Desde seu lançamento nos Estados Unidos, em março, vendeu mais de 10 milhões de exemplares em apenas seis semanas, tornando-se o maior fenômeno editorial dos últimos tempos e deixando para trás pesos-pesados como o mega-best-seller O Código Da Vinci e a saga Crepúsculo.
Aliás, essa última é a verdadeira culpada pela existência de Cinquenta Tons de Cinza. Foram os romances vampirescos de Stephenie Meyer que levaram a até então desconhecida inglesa E.L. James – ex-gerente de produção de TV, casada, mãe de dois garotos adolescentes e idade “lá pelos 40″ – a escrever sua própria trilogia (as duas continuações, Cinquenta Tons Mais Escuros e Cinquenta Tons de Liberdade, estão vendendo tão bem quanto o original).

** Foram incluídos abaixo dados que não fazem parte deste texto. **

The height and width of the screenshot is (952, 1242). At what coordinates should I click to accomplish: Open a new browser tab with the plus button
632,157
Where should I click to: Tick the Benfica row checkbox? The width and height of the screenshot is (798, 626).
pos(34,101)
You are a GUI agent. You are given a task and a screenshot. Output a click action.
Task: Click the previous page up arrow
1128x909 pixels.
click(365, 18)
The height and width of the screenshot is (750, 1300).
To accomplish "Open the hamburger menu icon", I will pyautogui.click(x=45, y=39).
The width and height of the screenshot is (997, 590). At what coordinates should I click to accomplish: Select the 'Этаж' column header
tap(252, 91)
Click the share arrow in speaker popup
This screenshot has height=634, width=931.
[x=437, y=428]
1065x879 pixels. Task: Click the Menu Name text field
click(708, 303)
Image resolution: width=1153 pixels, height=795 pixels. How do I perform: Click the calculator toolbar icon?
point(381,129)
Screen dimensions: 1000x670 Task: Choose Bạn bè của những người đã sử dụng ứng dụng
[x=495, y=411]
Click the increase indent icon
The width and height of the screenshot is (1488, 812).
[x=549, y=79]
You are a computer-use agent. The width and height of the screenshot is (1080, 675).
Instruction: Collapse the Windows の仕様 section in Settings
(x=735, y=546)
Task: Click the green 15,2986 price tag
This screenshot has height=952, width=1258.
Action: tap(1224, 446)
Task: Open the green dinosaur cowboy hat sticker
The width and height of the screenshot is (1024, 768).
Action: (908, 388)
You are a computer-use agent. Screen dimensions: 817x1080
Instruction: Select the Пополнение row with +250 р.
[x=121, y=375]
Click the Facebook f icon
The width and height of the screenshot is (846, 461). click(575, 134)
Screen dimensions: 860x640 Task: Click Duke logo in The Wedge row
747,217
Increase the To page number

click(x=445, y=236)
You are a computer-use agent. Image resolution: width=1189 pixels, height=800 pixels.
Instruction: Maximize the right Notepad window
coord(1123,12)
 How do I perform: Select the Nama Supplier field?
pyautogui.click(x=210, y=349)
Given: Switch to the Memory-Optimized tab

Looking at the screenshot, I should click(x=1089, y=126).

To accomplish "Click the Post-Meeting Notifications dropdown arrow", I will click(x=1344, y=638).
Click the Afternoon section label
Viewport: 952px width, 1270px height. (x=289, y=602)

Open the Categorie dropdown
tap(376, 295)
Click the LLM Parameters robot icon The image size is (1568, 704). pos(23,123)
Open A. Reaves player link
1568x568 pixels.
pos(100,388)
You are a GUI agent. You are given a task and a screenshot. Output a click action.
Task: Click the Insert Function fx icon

DEVANEIOS DELIRANTES Apaixonada pela saga Crepúsculo, a inglesa E.L. James começou a escrever apenas como passatempo: 25% do mercado literário americano e direitos vendidos para o cinema por 5 milhões de dólares (Foto: Ni Sindication / Other Images)
DEVANEIOS DELIRANTES -- Apaixonada pela saga "Crepúsculo", a inglesa E.L. James começou a escrever apenas como passatempo: agora, domina 25% do mercado literário norte-americano e vendeu direitos para o cinema por 5 milhões de dólares (Foto: Ni Sindication / Other Images)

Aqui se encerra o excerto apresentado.